Conducted properly, these TTXs will uncover gaps well before an incident occurs.

Secrets to Long-Term Success

To ensure their systems are protected by cyber threats over the long haul, hospitals need to consider six strategic imperatives:

• Design cybersecurity measures into systems from the start. There are clear advantages to designing cybersecurity into systems at the beginning of a digital transformation rather than adding it later on. Designers are able to move faster when they know a system is secure. There’s also less need for expensive rework—and less risk of introducing new errors. Shorter development times also allow a hospital to generate revenue faster. (See Exhibit 3.)

This approach also makes it easier to design secure software in a uniform way across the entire organization.
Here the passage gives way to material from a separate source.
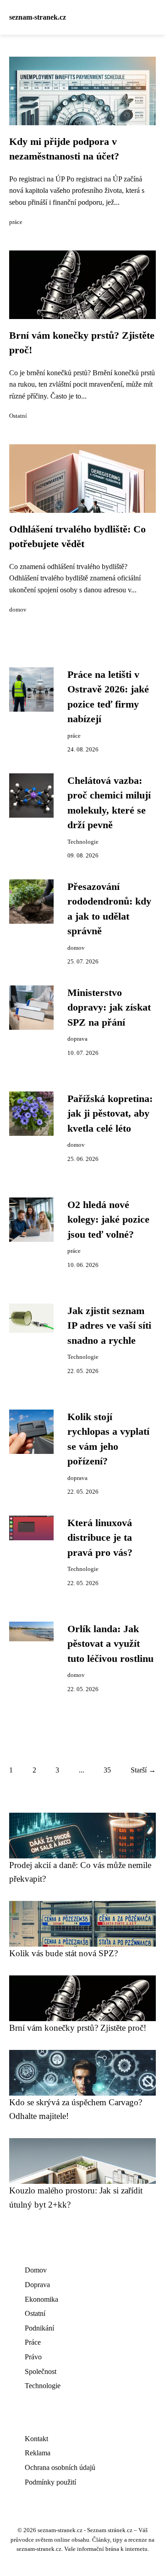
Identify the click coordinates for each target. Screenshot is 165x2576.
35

Not only will development costs will be lower as a result, but operating costs will be, too, since operations and maintenance processes are the same for many applications. Training costs will also be lower, and security and operations teams will be more efficient and effective.
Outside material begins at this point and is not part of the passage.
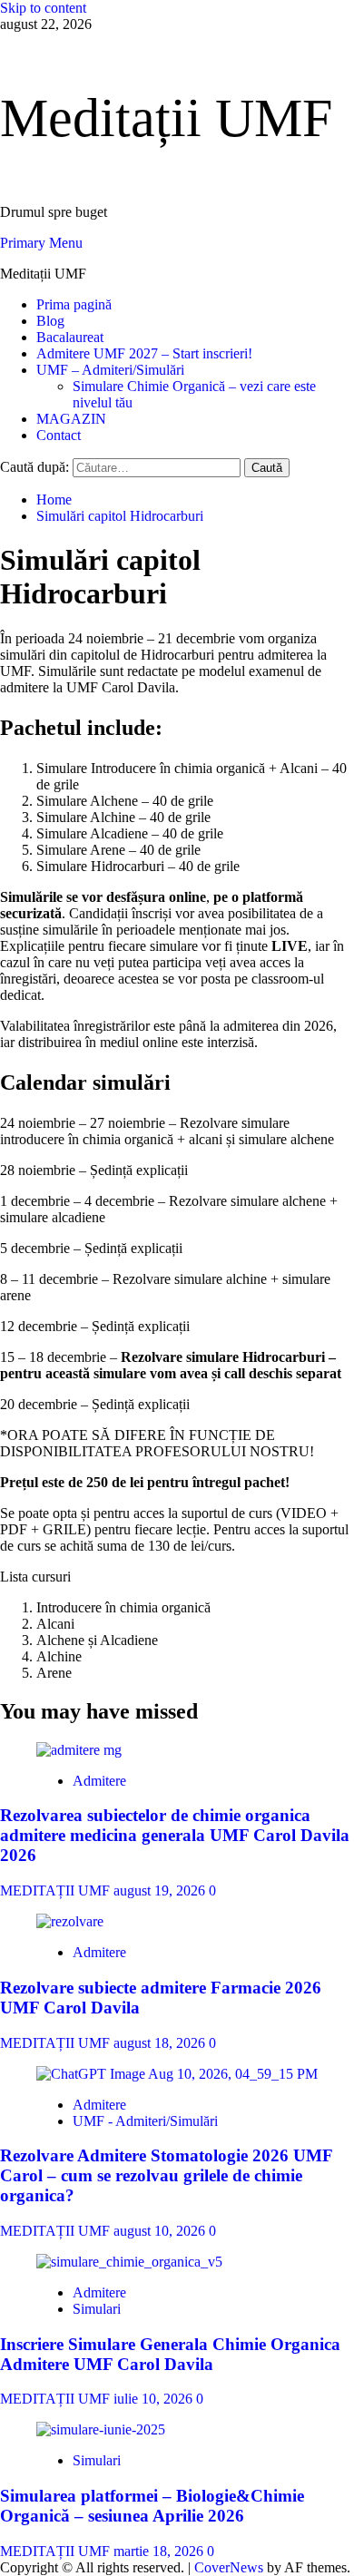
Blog (50, 320)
• Ensure continued IT system hygiene and governance. What is secure today may not be tomorrow. So rapid implementation of security patching, system upgrades, and other “IT hygiene” practices are key. To reduce the scope of overall risk, we recommend data and IT governance practices that will ensure an accurate system and data inventory, enforce life cycle management, and minimize the duplication of data and IT investments. These activities should be validated by regular vulnerability scanning and penetration testing.
• Map the cybersecurity strategy to the business strategy. Many organizations design cybersecurity to protect their systems today, while the board is focusing on five years from now. To be sure, it’s important to aim mitigation efforts at the most critical risks being faced in the present—especially if the hospital in question is just starting to implement a security strategy. But it’s also important to develop a cybersecurity program that will accommodate future-state business strategy, such as plans to expand into new markets or different therapeutic areas. Doing so can save costs down the line.
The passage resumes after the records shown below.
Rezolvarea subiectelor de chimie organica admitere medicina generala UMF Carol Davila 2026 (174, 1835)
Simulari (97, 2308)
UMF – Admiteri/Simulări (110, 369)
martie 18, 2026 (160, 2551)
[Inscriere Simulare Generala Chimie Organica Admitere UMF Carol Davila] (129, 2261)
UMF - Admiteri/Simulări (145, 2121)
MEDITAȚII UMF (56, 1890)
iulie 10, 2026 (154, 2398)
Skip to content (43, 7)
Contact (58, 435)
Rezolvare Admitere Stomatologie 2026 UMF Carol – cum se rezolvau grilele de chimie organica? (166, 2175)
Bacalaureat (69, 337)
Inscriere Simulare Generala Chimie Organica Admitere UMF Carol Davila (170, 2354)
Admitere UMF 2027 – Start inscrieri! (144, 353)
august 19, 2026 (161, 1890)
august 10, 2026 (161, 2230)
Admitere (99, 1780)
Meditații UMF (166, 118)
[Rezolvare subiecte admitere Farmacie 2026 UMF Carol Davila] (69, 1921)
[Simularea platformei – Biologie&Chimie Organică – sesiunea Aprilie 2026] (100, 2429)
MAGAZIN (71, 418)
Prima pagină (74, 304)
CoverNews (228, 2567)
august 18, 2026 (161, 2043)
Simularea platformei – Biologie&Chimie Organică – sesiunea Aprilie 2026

• Scale systems safely and cost-effectively. As hospitals increasingly move from the physical realm to the digital, they will need to scale and grow their digital systems. Since building data centers is an expensive and time-consuming way to get more computer capacity and data storage, we recommend partnering with public cloud service providers instead. Moving to the cloud is the best way to scale, provided organizations take the steps we are advocating in this article.
• Assume an attack is inevitable. Since it’s virtually impossible to provide 100% protection against a cyberattack, incident response, business continuity, and data backup and recovery plans are critical for minimizing impact. When it comes to selecting cybersecurity projects to invest in, hospitals need to be able to quantify the risk of a successful attack and the effect such an attack could have. They can then select the most appropriate portfolio of projects. Monte Carlo simulations can help identify which initiatives might provide the greatest reduction in cyber risk for any given amount of spending.

• Prepare for simultaneous disasters. All hospitals know that business continuity and disaster recovery plans are critical for mitigating the impact of cyber attacks. Most hospitals have emergency response plans for each type of disaster: natural, cyber, active shooter, and so on. But it’s key to have plans that can handle more than one emergency at the same time—a cyber attack, a hurricane, and a pandemic, for example. Tabletop exercises are the best and most cost-effective way to test these plans out. Waiting until a real situation occurs can be very costly.

As the pandemic has so vividly demonstrated, health care provider systems and hospitals need to make cybersecurity a top priority today. The health and well-being of the patients they serve depend on it.